Nas próximas duas décadas,
500 indivíduos passarão mais de 2,1 trilhões de dólares para seus herdeiros,
uma soma maior do que o PIB de um país como a Índia, que tem 1,2 bilhão de
habitantes.
Esse quadro sombrio é
visível em todas as partes do mundo. No Vietnã, por exemplo, o homem mais rico
do país ganha em um dia mais do que a pessoa mais pobre em 10 anos. Nos Estados
Unidos, de acordo com um estudo realizado pelo economista Thomas Piketty, a
renda dos 50% mais pobres da população foi congelada nos últimos 30 anos,
enquanto a do 1% mais rico aumentou em 300%. A soma dos salários anuais de
10.000 trabalhadores das fábricas têxteis de Bangladesh equivale ao salário do
CEO de qualquer empresa incluída no FTSE 100, índice da Bolsa de Valores de
Londres, de acordo com estimativas da Ergon Associates.
No Brasil, a realidade não é
diferente. Os 6 maiores bilionários concentram a mesma riqueza que mais de 50%
da população – um total de mais de 100 milhões de pessoas.
A Oxfam aponta especialmente
as grandes empresas, acusadas de estarem “a serviço dos mais ricos” e de se
guiarem por um único objetivo: maximizar a rentabilidade de acionistas e
investidores. Em 2015, as dez maiores empresas do mundo obtiveram um
faturamento superior à receita total dos Governos de 180 países. No entanto,
esse crescimento não foi distribuído entre todas as camadas da sociedade.

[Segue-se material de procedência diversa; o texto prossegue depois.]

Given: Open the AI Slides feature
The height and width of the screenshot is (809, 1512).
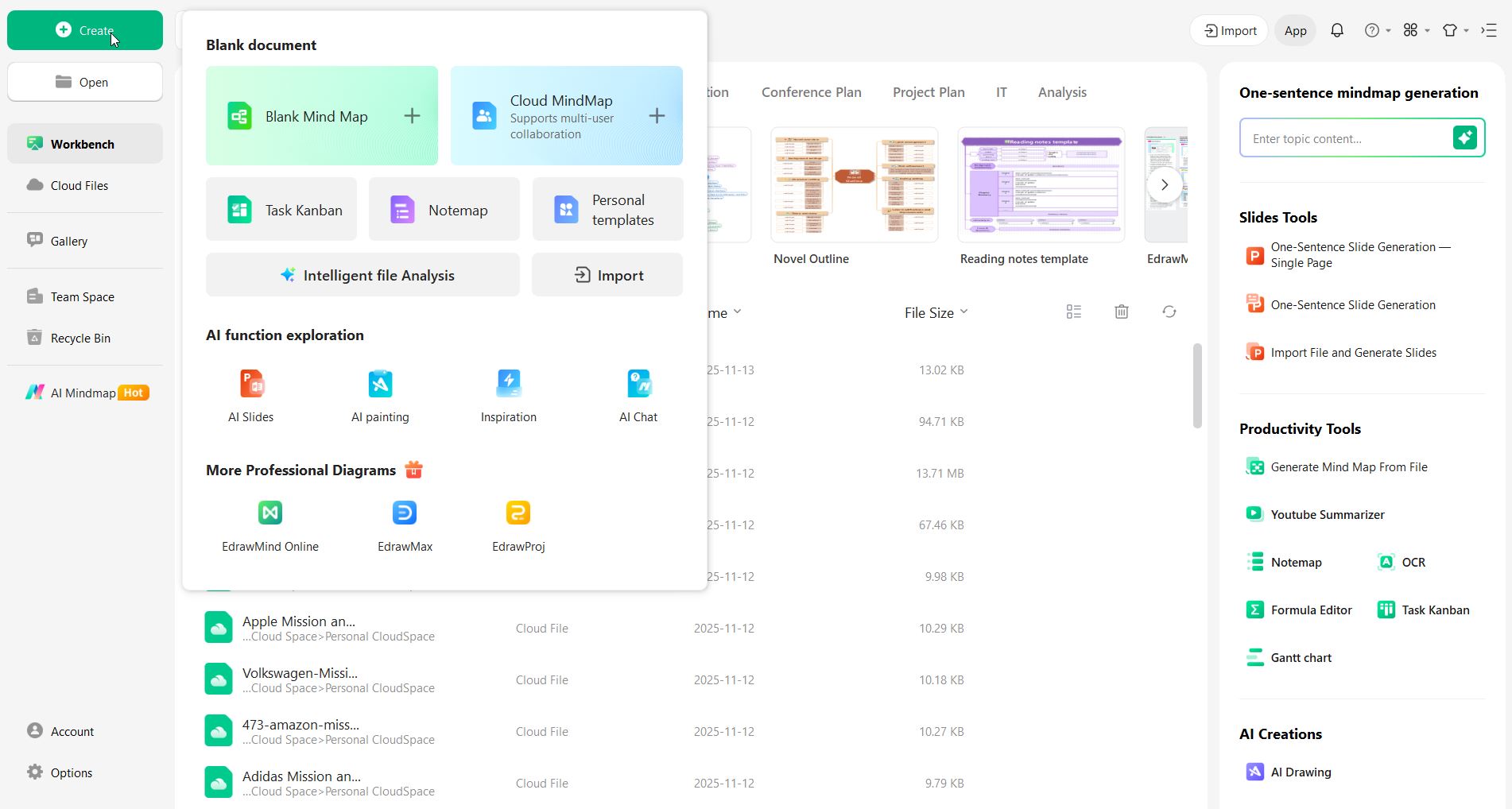Looking at the screenshot, I should [x=250, y=395].
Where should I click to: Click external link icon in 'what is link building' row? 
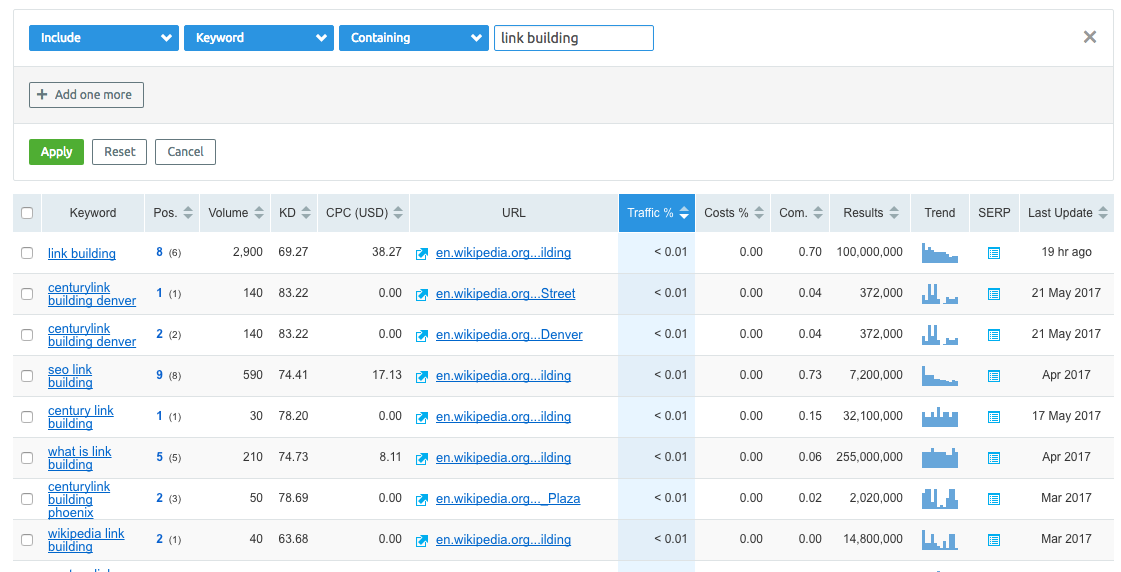[x=422, y=459]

A renda de altos executivos,
frequentemente engordada pelas ações de suas empresas, tem aumentado
vertiginosamente, ao passo que os salários de trabalhadores comuns têm
diminuído.
O estudo aponta que,
atualmente, o diretor executivo da maior empresa de informática da Índia, o
CEO, ganha 416 vezes mais que um funcionário médio da mesma empresa.
Para diminuir custos,
algumas empresas recorrem ao trabalho forçado ou em condições de escravidão. As
mulheres e as meninas são exploradas nas condições mais precárias e são a
categoria pior remunerada. A Organização Internacional do Trabalho (OIT) estima
que 21 milhões de trabalhadores forçados geram cerca de US$ 150 bilhões em
lucros para empresas, todos os anos.
Além disso, os altos lucros
das empresas são maximizados pela estratégia de pagar o mínimo possível em
impostos, utilizando para este fim paraísos fiscais ou promovendo a
concorrência entre países na oferta de incentivos e tributos mais baixos.
“As alíquotas fiscais
aplicadas a pessoas jurídicas estão caindo em todo o mundo e esse fato – aliado
a uma sonegação fiscal generalizada – permite que muitas empresas paguem o
menos possível em impostos”, afirma o documento.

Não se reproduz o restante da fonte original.